A: $\sqrt[3]{\dfrac{a^{2}+bc}{b^2+c^2}}+\sqrt[3]{\dfrac{b^{2}+ac}{a^2+c^2}}+\sqrt[3]{\dfrac{c^{2}+ab}{a^2+b^2}}\ge 3 \sqrt[3]{\sqrt[3]{\dfrac{a^{2}+bc}{b^2+c^2}}\sqrt[3]{\dfrac{b^{2}+ac}{a^2+c^2}}\sqrt[3]{\dfrac{c^{2}+ab}{a^2+b^2}}}  \\ \iff \sqrt[3]{\sqrt[3]{\dfrac{a^{2}+bc}{b^2+c^2}}\sqrt[3]{\dfrac{b^{2}+ac}{a^2+c^2}}\sqrt[3]{\dfrac{c^{2}+ab}{a^2+b^2}}} \ge 3\dfrac{\sqrt[3]{abc}}{a+b+c} $
now we prove a stronger one :
$\sqrt[3]{\dfrac{a^{2}+bc}{b^2+c^2}}\sqrt[3]{\dfrac{b^{2}+ac}{a^2+c^2}}\sqrt[3]{\dfrac{c^{2}+ab}{a^2+b^2}}\ge \dfrac{3\sqrt[3]{abc}}{a+b+c} \iff \dfrac{(a^{2}+bc)(b^{2}+ac)(c^{2}+ab)}{(b^2+c^2)(a^2+c^2)(a^2+b^2)} \ge \dfrac{3^3abc}{(a+b+c)^3} \iff \dfrac{(a+b+c)^3}{3^3abc} \ge  \dfrac{(b^2+c^2)(a^2+c^2)(a^2+b^2)}{(a^{2}+bc)(b^{2}+ac)(c^{2}+ab)}$
there is a lemma:
$\dfrac{(a+b)(b+c)(c+a)}{8abc} \ge  \dfrac{(b^2+c^2)(a^2+c^2)(a^2+b^2)}{(a^{2}+bc)(b^{2}+ac)(c^{2}+ab)}$
Michael Rozenberg give this lemma a nice proof:
$(c^{2}+ab)(a+b)=a(b^2+c^2)+b(a^2+c^2) \ge 2 \sqrt{ab(b^2+c^2)(a^2+c^2)}$
with AM-GM, it is easy to prove:
$\dfrac{(a+b+c)^3}{3^3abc} \ge \dfrac{(a+b)(b+c)(c+a)}{8abc}$
A: This is just a hunch.

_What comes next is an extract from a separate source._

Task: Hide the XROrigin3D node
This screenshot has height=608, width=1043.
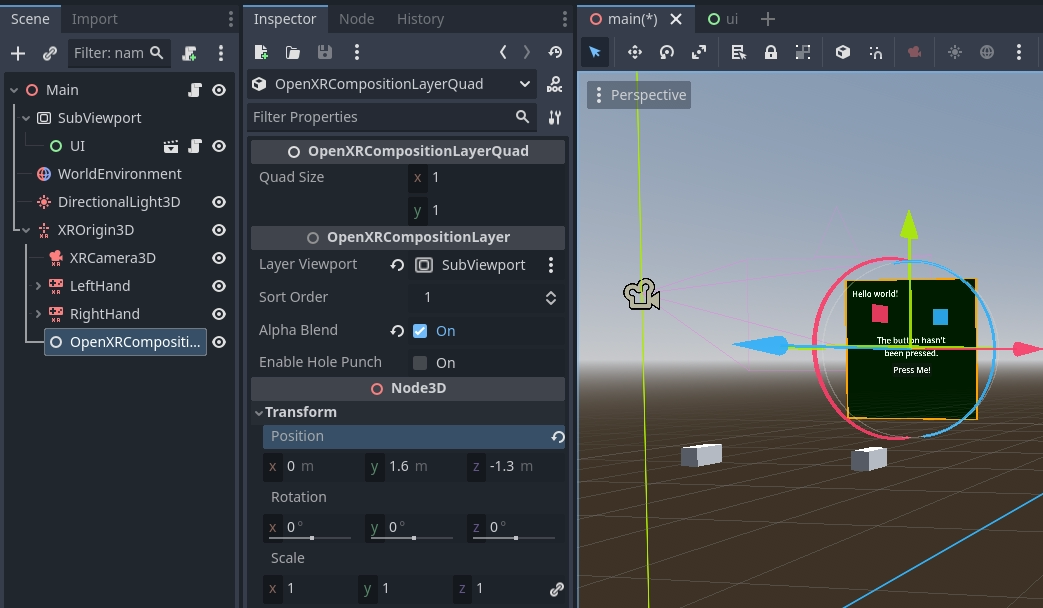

First, the terms are all homogenous of the same degree. That's a good start. Put $a=b=c=1$. This gives exact equality. That's probably useful for something. Chances are, that's the maximum or the minimum of the difference between left and right hand side. Now vary $a$ by reducing it. Take the derivative. You can assume initially that $b=c=1$. Reduce $a$ from 1 to 0. Then the inequality gets stronger by the time you get to $a=0$. My hunch is that it's probably monotonic all the way from $a=1$ down to $a=0$. You can do the same sort of thing with the pair $(b,c)$, showing convexity or concavity. Then the result should magically appear! That's just a hunch.
PS. This is what I think the graph looks like.

That might give a few clues!